The Large Hadron Collider counter-circulates protons!
The Large Hadron Collider (LHC) at CERN in Geneva Switzerland successfully performed a diagnostic today and rotated a proton beam around the ring in each direction (clockwise and counterclockwise). This is a diagnostic step before performing actual collisions at full energy in the coming weeks and months. With a circumference of 17 miles, the LHC is currently the largest particle collider in the world and aims to test the limits of the Standard Model and beyond. Amongst other things, experiments at the LHC will search for the elusive Higgs Boson (a field that gives mass to all the elementary particles), supersymmetric particles (they provide a natural mechanism to help unify all the forces), extra dimensions (predicted to exist in in string, brane, and M-theory), and continue to study the quark gluon plasma (a new state of matter; this continues work started at the CERN SPS and the Relativistic Heavy Ion Collider). If you find yourself skeptical about a multi-billion dollar project to search for such esoteric things, the task of rapidly sorting 27 TB per day (15 PB per year!) and finding a viable means of analyzing it is one of the primary technical solutions coming from the LHC that will directly revolutionize our society in coming years. For non-physicists, that benefit alone will be worth the investment.
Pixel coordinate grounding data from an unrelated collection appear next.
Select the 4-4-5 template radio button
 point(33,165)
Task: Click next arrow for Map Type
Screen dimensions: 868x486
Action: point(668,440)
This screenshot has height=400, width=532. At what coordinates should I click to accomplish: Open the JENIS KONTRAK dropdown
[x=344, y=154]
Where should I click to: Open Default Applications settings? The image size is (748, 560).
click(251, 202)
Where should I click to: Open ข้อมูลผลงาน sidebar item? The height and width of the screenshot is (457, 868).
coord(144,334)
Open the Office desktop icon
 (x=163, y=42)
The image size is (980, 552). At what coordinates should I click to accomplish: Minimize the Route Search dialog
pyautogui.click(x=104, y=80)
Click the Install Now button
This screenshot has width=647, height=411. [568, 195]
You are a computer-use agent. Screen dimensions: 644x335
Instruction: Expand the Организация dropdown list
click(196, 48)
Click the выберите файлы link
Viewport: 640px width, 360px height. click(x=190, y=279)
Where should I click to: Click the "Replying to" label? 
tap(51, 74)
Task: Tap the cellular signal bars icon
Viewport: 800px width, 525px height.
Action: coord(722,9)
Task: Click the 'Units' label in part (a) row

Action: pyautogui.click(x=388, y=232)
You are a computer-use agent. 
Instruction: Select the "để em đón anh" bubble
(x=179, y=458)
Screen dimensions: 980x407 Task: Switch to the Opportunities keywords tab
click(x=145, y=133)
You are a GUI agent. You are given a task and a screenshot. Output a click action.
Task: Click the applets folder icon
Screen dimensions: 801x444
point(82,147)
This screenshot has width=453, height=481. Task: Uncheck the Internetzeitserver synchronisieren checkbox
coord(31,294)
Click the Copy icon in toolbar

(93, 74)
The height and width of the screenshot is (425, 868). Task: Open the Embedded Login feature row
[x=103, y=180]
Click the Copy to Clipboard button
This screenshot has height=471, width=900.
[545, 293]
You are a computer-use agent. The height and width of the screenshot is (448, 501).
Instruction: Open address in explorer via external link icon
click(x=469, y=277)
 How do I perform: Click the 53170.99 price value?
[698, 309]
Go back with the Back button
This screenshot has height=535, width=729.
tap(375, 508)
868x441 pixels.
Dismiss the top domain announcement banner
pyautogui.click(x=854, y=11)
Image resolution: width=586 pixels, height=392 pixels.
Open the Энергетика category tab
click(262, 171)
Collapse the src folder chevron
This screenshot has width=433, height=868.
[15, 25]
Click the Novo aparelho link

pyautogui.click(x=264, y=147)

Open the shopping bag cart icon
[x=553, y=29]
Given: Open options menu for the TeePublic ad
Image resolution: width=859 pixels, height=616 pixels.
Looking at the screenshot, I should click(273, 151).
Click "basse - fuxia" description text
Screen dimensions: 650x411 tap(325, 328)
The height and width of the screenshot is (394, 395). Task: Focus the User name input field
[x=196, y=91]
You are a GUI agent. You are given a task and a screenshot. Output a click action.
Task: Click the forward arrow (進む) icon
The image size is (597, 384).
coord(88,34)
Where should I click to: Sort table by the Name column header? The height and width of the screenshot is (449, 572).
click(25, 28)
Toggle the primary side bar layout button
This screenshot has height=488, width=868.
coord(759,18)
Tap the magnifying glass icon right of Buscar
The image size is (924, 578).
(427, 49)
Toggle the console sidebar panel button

A lawsuit was recently mounted to stop the machine for fears the large energy density produced in the collisions would create voracious mini-black holes that would destroy the earth. Other absurd doomsday scenarios were also posed. However, there is no danger. As I wrote one concerned student recently, there are many dangerous things in the world, but a doomsday scenario at a particle collider is not one of them. This is an old, alarmist tactic perpetuated by fringe thinkers and well-meaning, but ignorant, citizens alike. I wrote an article entitled Doomsday Fears at RHIC for the Skeptical Inquirer about the same problem back in 2000 when the Relativistic Heavy Ion Collider (RHIC) was coming online. The article was recently cited under the “best opinion” section in the strange little article Science of the Apocalypse in the Atlantic.com (Atlantic Monthly online), which briefly describes the recent LHC lawsuit. A more technical write-up on LHC “doomsday scenarios” can be found here. The LHC official safety statement can be found here. Going back to the old days at BNL, their official safety statement can be found here.
These are exciting times in physics and hopefully old questions will be answered while raising new challenges.